Everyone wondered the secret of the mechanism. In the end, it turned out that in the box that operated the Turk there were no automatic gears, but simply small man, very good at playing chess, who operated the automaton. Behind the mechanical automation there was nothing other than the work of a man, in flesh and blood.

In 2005, Amazon was inspired by this story to name its own crowdsourcing platform, the Amazon Mechanical Turk. Crowdsourcing platforms allow you to organize and direct the tasks carried out by thousands of human beings around the worldand are used by many companies to train and collect data used by AI.

The underpaid army that makes AI alive

In short words, Amazon’s platform allows you to unpack millions of repetitive operationssuch as classifying images or recognizing violent social content, in small actions to be carried out by thousands of workers at the same time. These actions come reward even a few cents each; this allows us to reduce the costs of developing a technology such as artificial intelligence, thanks to the thousands of workers who live in low-income countries or who have no alternatives to survive.

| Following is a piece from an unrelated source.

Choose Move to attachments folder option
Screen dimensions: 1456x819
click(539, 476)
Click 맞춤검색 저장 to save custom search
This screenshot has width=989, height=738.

Companies that boast of being “FullAI”, and completely digital, are actually supported by thousands of workers forced by social circumstances to carry out repetitive and poorly paid activities. These workers do not have full freedom to choose another job, as in the case of a detained person, and in some cases they can earn less than €2 an hourwhile on the other side of the world executives of digital companies receive millionaire investments.